Инженеру-картографу Ольге Ганчиной, тогда практикантке-геодезистке, Андрей вначале казался легкомысленным, многословным. Слишком большое внимание, на ее взгляд, уделял своей внешности, "считал себя похожим на какого-то французского киноактера". Но более всего девушку возмущала "его стиляжья идеология". Недостатки свои, как Ольге, Андрей гордо выставлял напоказ, а достоинства, напротив, прятал.
Однако Ольга скоро поняла, что "Андрей не совсем тот точнее, совсем не тот, кем кажется с первого взгляда". Легкомысленный, всегда чуть-чуть рисующийся "стиляга" в поведении был сдержан и даже строг. Никогда не уклонялся от работы, и в трудную минуту на него можно было положиться. Но особенно привлекла Ольгу открытость и сила чувств ее молодого коллеги. Однажды она застала Андрея плачущим. Когда Тарковский выпивал, вспоминает Ганчина, он "иногда впадал в какую-то сильную тоску, садился на берегу над самой водой, и не раз… приходилось выводить его из этого состояния… брать за рукав и уводить подальше от воды".
Может быть, эта, в своем роде лермонтовско-печоринская, странность, присущая поведению Андрея, и пробудила в Ольге Ганчиной чувства, о которых она писала уже намного позднее его сестре?..
Среди таежной романтики развернулась любовная история. И первым движение навстречу сделал, кажется, Андрей. Что могло привлечь его? Ольга была намного старше и не казалась легкомысленной. Напротив, она была довольно закрытым человеком.
"…Наша с Андреем любовь была очень короткой, очень нежной и очень несчастливой. Мы оба боролись со своим чувством. Андрей был гордый парень, а мой, выражаясь современным языком, рейтинг был очень высоким… Андрей наделял меня всевозможными достоинствами, чаще всего несуществующими. Говорил в отряде, что не встречал человека умнее и порядочнее. Он сказал мне однажды: "Я понимаю, такого, как я, ты полюбить не можешь. Но ты увидишь, я еще стану человеком". - "Ты и теперь вполне человек", - ответила я…"
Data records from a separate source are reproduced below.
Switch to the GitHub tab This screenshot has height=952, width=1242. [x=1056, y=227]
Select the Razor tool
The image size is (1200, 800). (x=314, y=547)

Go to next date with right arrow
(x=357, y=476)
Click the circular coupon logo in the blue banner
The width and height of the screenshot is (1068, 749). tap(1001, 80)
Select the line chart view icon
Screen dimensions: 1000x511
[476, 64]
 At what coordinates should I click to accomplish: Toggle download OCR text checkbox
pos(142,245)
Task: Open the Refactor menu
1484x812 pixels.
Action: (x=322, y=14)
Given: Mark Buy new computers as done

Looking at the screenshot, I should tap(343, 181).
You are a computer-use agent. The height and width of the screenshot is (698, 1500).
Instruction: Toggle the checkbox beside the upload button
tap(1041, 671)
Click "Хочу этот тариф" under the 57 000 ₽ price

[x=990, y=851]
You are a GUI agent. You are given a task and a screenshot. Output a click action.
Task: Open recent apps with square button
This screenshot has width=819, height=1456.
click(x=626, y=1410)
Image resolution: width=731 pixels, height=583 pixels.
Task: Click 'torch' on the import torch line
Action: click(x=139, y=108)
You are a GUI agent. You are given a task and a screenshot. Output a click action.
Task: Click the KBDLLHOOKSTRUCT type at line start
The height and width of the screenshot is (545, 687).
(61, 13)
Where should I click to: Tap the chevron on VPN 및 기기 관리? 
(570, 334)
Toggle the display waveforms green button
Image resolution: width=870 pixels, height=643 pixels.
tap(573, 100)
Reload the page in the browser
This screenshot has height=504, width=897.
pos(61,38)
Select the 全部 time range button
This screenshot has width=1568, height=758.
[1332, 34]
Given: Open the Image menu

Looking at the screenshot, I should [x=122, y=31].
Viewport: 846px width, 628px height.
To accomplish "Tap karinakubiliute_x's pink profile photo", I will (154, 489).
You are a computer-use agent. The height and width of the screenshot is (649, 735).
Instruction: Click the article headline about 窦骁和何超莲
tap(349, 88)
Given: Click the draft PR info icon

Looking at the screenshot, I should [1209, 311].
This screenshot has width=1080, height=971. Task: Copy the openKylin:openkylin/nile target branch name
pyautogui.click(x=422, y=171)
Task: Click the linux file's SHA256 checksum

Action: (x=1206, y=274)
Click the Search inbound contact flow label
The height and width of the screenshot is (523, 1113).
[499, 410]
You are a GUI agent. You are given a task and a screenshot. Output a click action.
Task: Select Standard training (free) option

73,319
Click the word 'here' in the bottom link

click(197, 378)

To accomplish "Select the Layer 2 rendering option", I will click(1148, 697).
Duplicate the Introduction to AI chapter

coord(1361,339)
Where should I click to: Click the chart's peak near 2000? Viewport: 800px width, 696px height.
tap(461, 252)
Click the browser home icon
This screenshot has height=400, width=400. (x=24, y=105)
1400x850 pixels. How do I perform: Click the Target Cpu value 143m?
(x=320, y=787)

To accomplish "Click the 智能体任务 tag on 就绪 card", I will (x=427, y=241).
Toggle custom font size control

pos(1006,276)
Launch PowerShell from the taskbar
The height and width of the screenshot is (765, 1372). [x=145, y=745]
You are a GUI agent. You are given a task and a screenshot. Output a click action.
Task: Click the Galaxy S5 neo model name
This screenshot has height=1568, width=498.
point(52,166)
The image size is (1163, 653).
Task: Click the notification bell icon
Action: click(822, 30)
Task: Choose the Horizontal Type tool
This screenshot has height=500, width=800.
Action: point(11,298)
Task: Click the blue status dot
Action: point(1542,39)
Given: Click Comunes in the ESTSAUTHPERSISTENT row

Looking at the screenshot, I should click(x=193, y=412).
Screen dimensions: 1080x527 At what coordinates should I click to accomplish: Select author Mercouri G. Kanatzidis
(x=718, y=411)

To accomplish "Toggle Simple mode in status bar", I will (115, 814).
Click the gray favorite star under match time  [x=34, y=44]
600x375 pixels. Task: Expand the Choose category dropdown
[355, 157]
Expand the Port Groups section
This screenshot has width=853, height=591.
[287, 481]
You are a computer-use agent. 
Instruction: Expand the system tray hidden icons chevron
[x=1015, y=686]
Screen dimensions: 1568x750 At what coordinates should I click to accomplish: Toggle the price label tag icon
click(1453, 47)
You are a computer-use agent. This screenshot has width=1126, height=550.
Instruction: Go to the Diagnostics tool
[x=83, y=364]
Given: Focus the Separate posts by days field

Ольге казалось, что препятствием в развитии их отношений было "множество всяких комплексов", ее мучивших. Она, например, не могла ни сказать, ни сделать то, чего внутренне страстно желала. Кроме того, заикалась… Поэтому, когда Андрей говорил ей о своей любви, она молчала, сознавая, как обидно для юноши ее молчание. "…Каким-то присущим ему чутьем Андрей угадывал мою ущербность и незащищенность и стремился взять меня под свое крыло. Меня, которая в маршрутах всегда шла впереди него, первой лезла в болота, на скалы, первой переходила вброд речки. Но стоило мне что-то сказать о темноте, Андрей встрепенется: "Не бойся, я с тобой!"…"
А может быть, не столько Андрей Ольгу, сколько она опекала его, пока он в этом безотчетно нуждался? Опекала по-матерински. Как любящая женщина и как старший товарищ, так сказать. Под материнскую защиту и потянуло оказавшегося далеко от дома и тосковавшего по привычному укладу жизни Андрея, которому было тогда чуть больше двадцати. Нуждался он в ней, пока были там, в тайге. Недолгий срок.